PAGE TEXT |

....

None of the things you’re anxious about sound out of the ordinary to me. I think it’s great that you’re going to talk with your counsellor. Talking about your fear, getting it out and being able to look at it with someone who can see it objectively, makes a huge difference.

((((((((hugs))))))))

Dave is back to business

subscribers and anxiety

I’m losing subs too, if it makes you feel better. Who’s counting, though, really?

I’ve noticed your entries are not as frequent, similar to my own. As we focus more on the real-life part of our life, we have less time to spend on 43T, and the subscribers melt away like pounds from a meth addict.

The truth is that your anxiety and my depression is part of who we are. The loss of subs is not connected with the content of our posts, I’m certain.

Be well.

37nfalling is thinking about a special classmate

I am with Dave on this

I admit some of my entries are depressing and I have just recently lost a subscriber and I will admit it made me feel bad. Silly thing is, even though I didn’t know the person, I felt like I lost a friend. :(

Chin up, they come and they go.

Gypsy is happy

If it helps at all...

There’s nothing you could do or say that would make me hit the unsubscribe button sweet. You are an inspirational, beautiful, intelligent, funny, interesting woman and I love that you share your world with us – the good and the not so good moments… it’s what friends do, and like Tiisi said, even though we may have never met, that’s what we are – friends.

xxx

wembleyheads is all sorts of googly-eyed :D

I second this!

I haven’t been around much lately, but if seriously think you can scare us off with some nervous anxiety… nope, not gonna work. You will have to do much better than that :)

Ti’s worst-case-scenario-story sounds awesome. I will have to try that one myself on my next freakout.

....

[Items listed in a dataset]
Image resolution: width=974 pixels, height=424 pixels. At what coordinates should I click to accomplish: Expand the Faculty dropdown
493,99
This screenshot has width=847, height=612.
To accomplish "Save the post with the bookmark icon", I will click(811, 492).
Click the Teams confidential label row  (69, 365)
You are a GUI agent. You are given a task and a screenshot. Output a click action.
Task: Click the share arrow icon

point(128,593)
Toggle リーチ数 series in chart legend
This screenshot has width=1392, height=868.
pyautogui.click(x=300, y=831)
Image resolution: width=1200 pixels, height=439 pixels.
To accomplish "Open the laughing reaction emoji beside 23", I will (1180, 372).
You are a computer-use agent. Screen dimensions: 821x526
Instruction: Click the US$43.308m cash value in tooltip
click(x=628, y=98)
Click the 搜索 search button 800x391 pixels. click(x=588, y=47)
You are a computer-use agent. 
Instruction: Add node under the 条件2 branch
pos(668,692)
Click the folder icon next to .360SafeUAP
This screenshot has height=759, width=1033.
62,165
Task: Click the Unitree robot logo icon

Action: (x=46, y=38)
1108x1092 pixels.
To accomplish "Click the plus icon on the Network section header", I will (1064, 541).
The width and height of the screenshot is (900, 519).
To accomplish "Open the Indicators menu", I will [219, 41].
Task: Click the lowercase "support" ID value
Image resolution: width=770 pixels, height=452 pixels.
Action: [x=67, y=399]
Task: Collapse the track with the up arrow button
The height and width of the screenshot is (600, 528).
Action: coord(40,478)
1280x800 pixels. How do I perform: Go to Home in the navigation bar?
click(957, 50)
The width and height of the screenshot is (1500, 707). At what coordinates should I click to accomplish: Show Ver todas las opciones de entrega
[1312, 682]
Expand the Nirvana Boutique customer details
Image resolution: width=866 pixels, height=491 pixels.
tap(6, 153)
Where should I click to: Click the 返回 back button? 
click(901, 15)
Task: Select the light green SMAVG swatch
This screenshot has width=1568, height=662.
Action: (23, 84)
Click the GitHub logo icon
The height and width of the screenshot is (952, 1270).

....

YOUR GOAL | In the comment thread, what does one commenter say the loss of subscribers is not connected with? Please answer briefly. The records aren't needed here.

ANSWER TO THIS TASK | The content of their posts.